:: Source information ::
++++++
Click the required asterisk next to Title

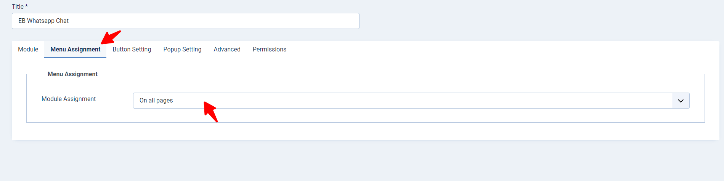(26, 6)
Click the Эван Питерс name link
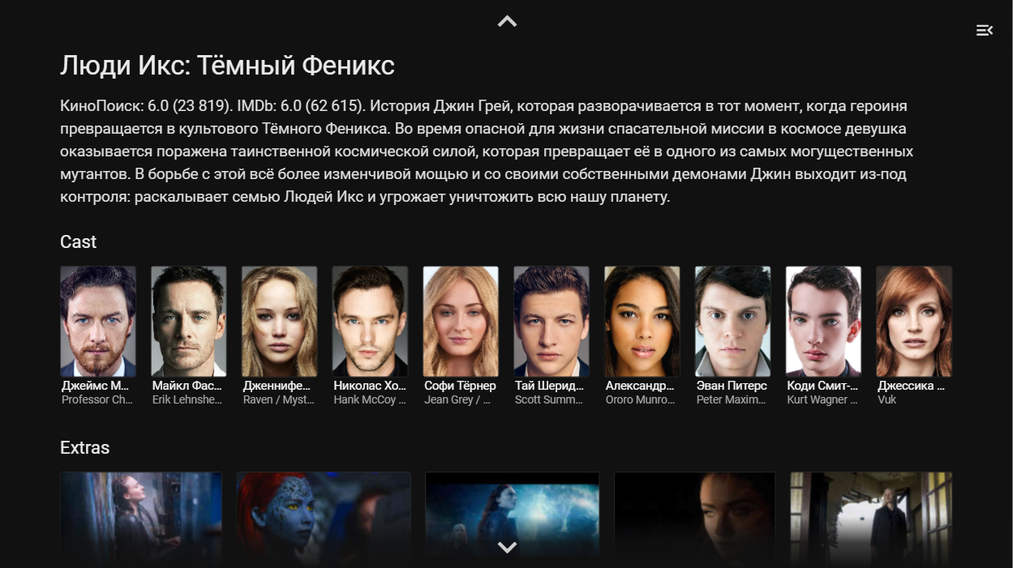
++++++
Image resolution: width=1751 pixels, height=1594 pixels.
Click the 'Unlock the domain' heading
++++++
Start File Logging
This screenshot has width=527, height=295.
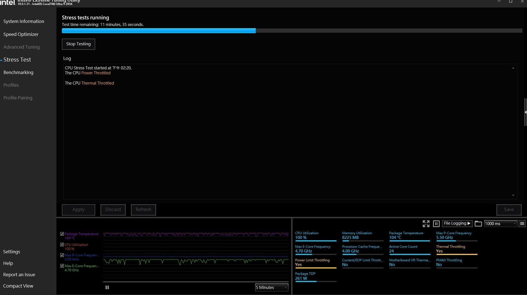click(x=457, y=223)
++++++
Only one stretch of the entries above is needed: the lines from the one containing "Click the required asterisk next to Title" through the one containing "Click the Эван Питерс name link". Copy it exactly, without the pictures.

Click the required asterisk next to Title

(26, 6)
Click the Эван Питерс name link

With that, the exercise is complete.